## SET PROBLEM
Switch "Describe" to "Explain" in the lines between the one holding "coordinates (332, 277)." and the one holding "I want to click on Compare, so", inclusive, and leave everything else unchanged. Return only those lines.

** START OF SUPPLIED DATA **

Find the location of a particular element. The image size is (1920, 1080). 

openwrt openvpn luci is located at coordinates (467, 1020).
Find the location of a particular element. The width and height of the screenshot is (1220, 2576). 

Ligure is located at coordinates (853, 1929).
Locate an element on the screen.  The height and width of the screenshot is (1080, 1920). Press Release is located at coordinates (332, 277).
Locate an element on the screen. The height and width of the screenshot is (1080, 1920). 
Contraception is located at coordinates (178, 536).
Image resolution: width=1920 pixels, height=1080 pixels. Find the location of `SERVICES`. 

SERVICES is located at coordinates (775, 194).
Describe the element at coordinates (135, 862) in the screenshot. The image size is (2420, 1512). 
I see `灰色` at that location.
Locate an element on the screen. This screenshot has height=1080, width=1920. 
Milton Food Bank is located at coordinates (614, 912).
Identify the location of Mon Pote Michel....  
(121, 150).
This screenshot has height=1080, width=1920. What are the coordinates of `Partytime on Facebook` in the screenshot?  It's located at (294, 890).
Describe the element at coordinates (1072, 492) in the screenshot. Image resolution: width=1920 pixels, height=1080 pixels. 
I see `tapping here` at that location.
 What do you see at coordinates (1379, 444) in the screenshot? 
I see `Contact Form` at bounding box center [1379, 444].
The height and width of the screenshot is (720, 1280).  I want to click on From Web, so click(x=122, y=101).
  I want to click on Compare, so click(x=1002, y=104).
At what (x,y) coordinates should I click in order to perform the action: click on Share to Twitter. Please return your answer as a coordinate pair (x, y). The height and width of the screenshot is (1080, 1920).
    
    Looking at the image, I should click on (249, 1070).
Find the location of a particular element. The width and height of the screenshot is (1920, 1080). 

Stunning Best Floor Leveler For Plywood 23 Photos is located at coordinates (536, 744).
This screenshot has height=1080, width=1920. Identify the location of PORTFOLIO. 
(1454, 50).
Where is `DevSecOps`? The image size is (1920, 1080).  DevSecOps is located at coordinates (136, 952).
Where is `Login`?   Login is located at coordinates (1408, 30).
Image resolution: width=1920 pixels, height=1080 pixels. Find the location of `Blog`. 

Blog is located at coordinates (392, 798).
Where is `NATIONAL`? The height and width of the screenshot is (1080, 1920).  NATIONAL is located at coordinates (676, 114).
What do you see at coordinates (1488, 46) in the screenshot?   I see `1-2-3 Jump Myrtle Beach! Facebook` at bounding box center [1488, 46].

** END OF SUPPLIED DATA **

## WORKED ANSWER
Locate an element on the screen.  The height and width of the screenshot is (1080, 1920). Press Release is located at coordinates (332, 277).
Locate an element on the screen. The height and width of the screenshot is (1080, 1920). 
Contraception is located at coordinates (178, 536).
Image resolution: width=1920 pixels, height=1080 pixels. Find the location of `SERVICES`. 

SERVICES is located at coordinates (775, 194).
Explain the element at coordinates (135, 862) in the screenshot. The image size is (2420, 1512). 
I see `灰色` at that location.
Locate an element on the screen. This screenshot has height=1080, width=1920. 
Milton Food Bank is located at coordinates (614, 912).
Identify the location of Mon Pote Michel....  
(121, 150).
This screenshot has height=1080, width=1920. What are the coordinates of `Partytime on Facebook` in the screenshot?  It's located at (294, 890).
Explain the element at coordinates (1072, 492) in the screenshot. Image resolution: width=1920 pixels, height=1080 pixels. 
I see `tapping here` at that location.
 What do you see at coordinates (1379, 444) in the screenshot? 
I see `Contact Form` at bounding box center [1379, 444].
The height and width of the screenshot is (720, 1280).  I want to click on From Web, so click(x=122, y=101).
  I want to click on Compare, so click(x=1002, y=104).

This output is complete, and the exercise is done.